On Early Brain Folding Patterns Using Biomechanical Growth Modeling

Xiaoyu Wang1, Amine Bohi2, Mariam Al Harrach3, Mickael Dinomais4, Julien Lefevre5, François Rousseau6

  • 1IMT Atlantique, LaTIM U1101 INSERM, UBL, Brest, France
  • 2Aix Marseille Univ, CNRS, INT, Inst Neurosci Timone, Marseille
  • 3UTC
  • 4Laboratoire Angevin de Recherche en Ingénierie des Systèmes (LAR
  • 5Institut de Neurosciences de la Timone
  • 6Telecom Bretagne

Details

09:30 - 09:45 | Wed 24 Jul | M1 - Level 3 | WeA09.5

Session: Data-Driven Model Construction

Abstract

Abnormal cortical folding patterns may be related to neurodevelopmental disorders such as lissencephaly and polymicrogyria. In this context, computational modeling is a powerful tool to provide a better understanding of the early brain folding process. Recent studies based on biomechanical modeling have shown that mechanical forces play a crucial role in the formation of cortical convolutions.

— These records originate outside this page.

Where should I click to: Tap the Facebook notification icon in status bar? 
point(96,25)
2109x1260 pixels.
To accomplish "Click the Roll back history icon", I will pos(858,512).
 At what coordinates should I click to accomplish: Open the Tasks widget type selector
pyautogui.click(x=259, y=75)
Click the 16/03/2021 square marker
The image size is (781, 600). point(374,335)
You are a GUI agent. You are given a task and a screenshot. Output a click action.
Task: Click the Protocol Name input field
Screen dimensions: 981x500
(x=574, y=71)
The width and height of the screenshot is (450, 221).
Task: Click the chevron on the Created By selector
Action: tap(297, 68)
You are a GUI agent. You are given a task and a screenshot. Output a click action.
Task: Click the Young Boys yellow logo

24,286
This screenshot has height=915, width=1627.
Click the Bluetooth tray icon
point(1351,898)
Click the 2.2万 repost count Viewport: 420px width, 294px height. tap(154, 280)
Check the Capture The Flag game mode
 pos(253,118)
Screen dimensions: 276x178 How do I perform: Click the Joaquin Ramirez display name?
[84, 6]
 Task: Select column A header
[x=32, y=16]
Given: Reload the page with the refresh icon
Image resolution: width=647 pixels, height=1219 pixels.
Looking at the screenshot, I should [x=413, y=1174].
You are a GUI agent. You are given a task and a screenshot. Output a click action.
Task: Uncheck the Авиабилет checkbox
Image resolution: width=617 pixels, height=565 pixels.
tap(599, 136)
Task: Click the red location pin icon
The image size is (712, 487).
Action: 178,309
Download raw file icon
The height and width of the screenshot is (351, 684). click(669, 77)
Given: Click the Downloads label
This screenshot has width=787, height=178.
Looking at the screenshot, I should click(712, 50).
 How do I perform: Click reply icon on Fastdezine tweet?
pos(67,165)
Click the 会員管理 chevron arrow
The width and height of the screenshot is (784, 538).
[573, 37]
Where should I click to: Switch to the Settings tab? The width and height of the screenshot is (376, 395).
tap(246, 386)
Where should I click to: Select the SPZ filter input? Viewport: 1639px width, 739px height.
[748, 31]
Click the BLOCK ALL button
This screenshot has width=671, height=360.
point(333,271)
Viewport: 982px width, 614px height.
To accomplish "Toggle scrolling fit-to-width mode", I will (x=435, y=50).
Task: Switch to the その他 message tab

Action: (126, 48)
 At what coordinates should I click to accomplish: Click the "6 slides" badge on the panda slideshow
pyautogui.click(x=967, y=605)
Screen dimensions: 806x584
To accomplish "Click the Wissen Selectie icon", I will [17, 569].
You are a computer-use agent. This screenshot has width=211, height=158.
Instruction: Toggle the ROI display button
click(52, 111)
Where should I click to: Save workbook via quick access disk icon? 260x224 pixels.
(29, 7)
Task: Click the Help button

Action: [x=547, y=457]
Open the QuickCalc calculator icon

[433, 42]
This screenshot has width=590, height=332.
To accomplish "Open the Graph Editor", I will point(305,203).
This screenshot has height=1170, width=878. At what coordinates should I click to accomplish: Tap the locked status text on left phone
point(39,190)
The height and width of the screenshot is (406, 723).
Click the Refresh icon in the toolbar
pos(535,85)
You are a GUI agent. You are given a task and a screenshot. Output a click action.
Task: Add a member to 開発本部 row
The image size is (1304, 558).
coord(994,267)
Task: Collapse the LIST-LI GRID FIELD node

However, the correlation between simulation results and biological facts, and the effect of physical parameters in these models remain unclear. In this paper, we propose a new brain longitudinal length growth model to improve brain model growth. In addition, we investigate the effect of the initial cortical thickness on folding patterns, quantifying the folds by the surface-based three-dimensional gyrification index and a spectral analysis of gyrification. The results tend to show that the use of such biomechanical models could highlight the links between neurodevelopmental diseases and physical parameters.